Diese Botschaft ist inzwischen in Berlin angekommen. Merkel, Gabriel und Seehofer wollen in die Zukunft investieren. Das hätten sie schon längst tun können. Doch die große Koalition steht sich selbst im Weg. Die schwarz-rote Regierung kann aus eigener Kraft nicht investieren, da sie weder neue Schulden machen, noch die Steuern erhöhen will. Ein politisches Armutszeugnis.

Wolfgang Schäuble führt den deutschen Staatshaushalt wie den Privathaushalt einer schwäbischen Hausfrau. Sein großes Prestigeprojekt ist die „Schwarze Null“. Deswegen soll der Staat nicht mehr Geld ausgeben, als er einnimmt. Für zusätzliche Investitionen bleibt nichts mehr übrig. Der Finanzminister knausert auf Kosten der nächsten Generation. Er hinterlässt den Kindern und Enkelkindern marode Straßen, Schulen und Krankenhäuser. Der oberste Kassenwart ist ein Überzeugungstäter. Die ökonomisch unsinnigen Berliner und Brüsseler Schuldenregeln würden es Schäuble sogar erlauben, sein Konto bis 2018 um 150 Milliarden Euro zu überziehen. Und das zu Tiefzinsen. Trotzdem will der Finanzminister nicht auf Pump investieren.

Da staunt der Laie und der Fachmann wundert sich. Wer Schulden als Teufelszeug bekämpft, raubt dem modernen Kapitalismus das Lebenselixier. Unser Wirtschaftssystem ist eine Geld- und Kreditwirtschaft. Ohne Schulden gibt es kein Vermögen. Ohne Defizite gibt es keine Überschüsse. Ein Staat, der auf Pump investiert, kurbelt das Wachstum an. Für jeden investierten Euro steigt das Sozialprodukt um 1,3 bis 1,8 Euro. Anschließend drückt das Steuerplus sogar die Schuldenlast.

Eine Alternative zur Kreditkarte sind höhere Steuern. Investitionen über Steuern zu finanzieren ist jedoch nicht so effizient wie über Kredite. Weniger Netto vom Brutto drosselt den Konsum. Deswegen sind die Wachstumsimpulse schwächer. Entscheidend ist aber auch, welche Steuern erhöht werden. Reichensteuern belasten den privaten Verbrauch nicht so stark, da Spitzenverdiener mehr sparen. In der großen Koalition gibt es aber keine Mehrheit für eine andere Steuerpolitik. Merkel, Schäuble und Seehofer haben Steuererhöhungen kategorisch ausgeschlossen.

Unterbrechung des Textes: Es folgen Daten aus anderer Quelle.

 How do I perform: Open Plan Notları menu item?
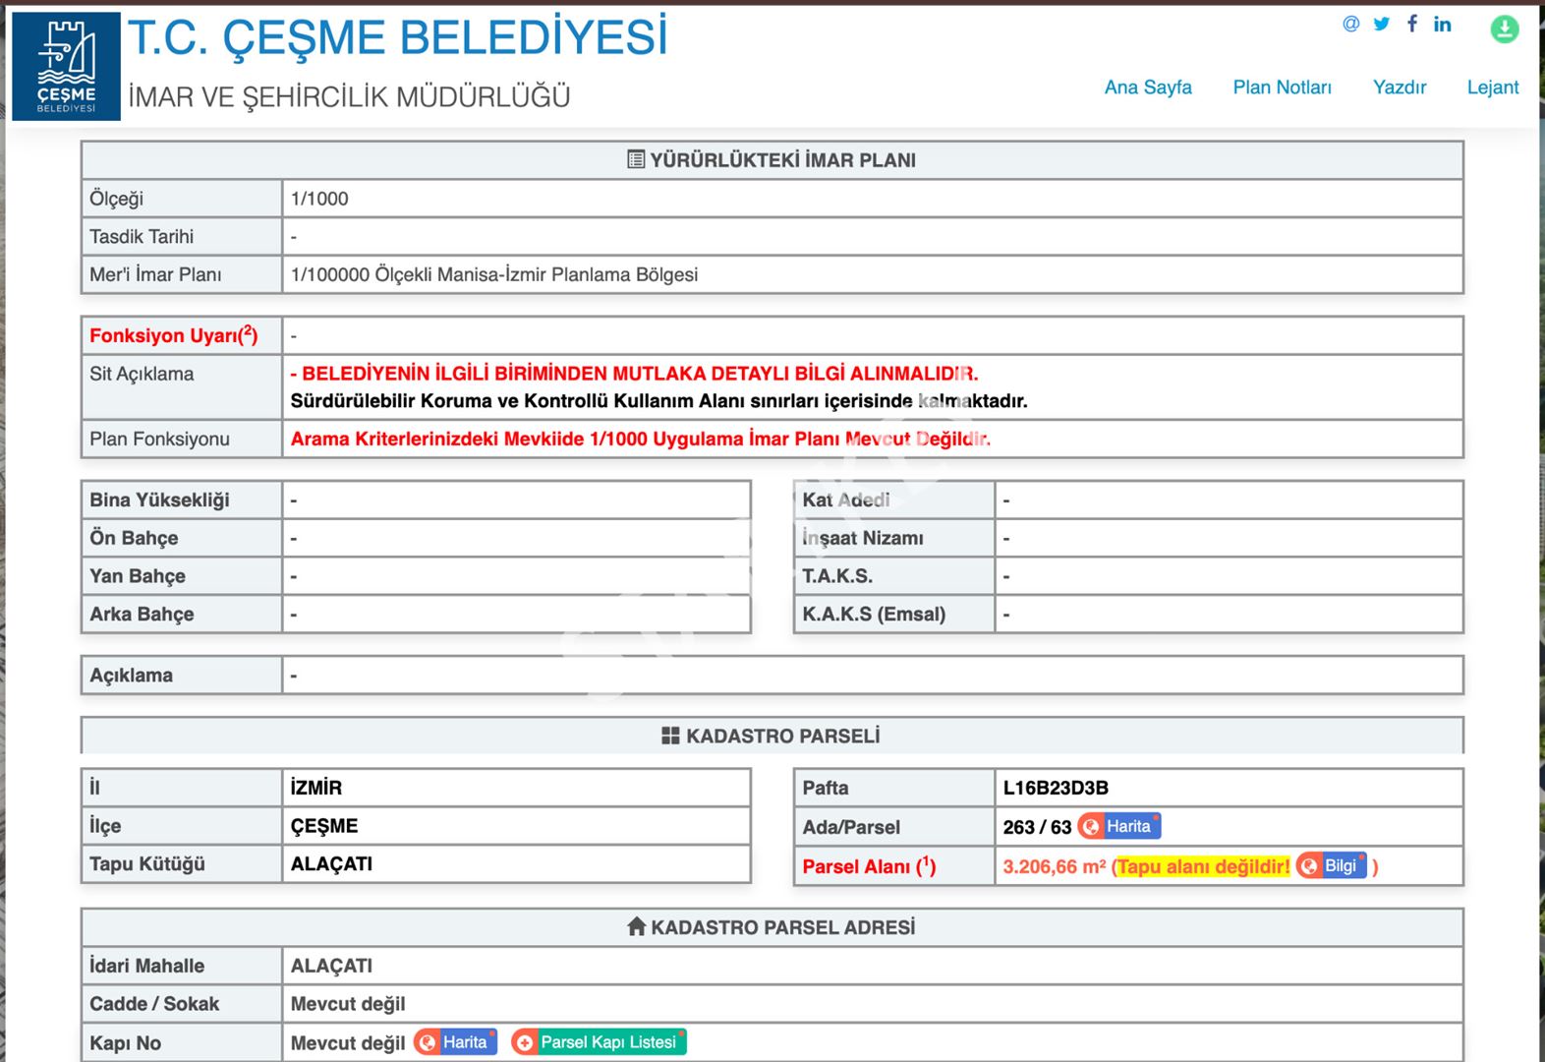(1282, 88)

Die große Koalition hat sich finanzpolitisch selbst gefesselt. Jetzt kann sie nur noch investieren, wenn ihr privates Kapital unter die Arme greift. Privates Kapital gibt es aber nicht zum Nulltarif. Private Investitionsfinanzierung ist teurer als eine Finanzierung über Staatsschulden oder Steuern.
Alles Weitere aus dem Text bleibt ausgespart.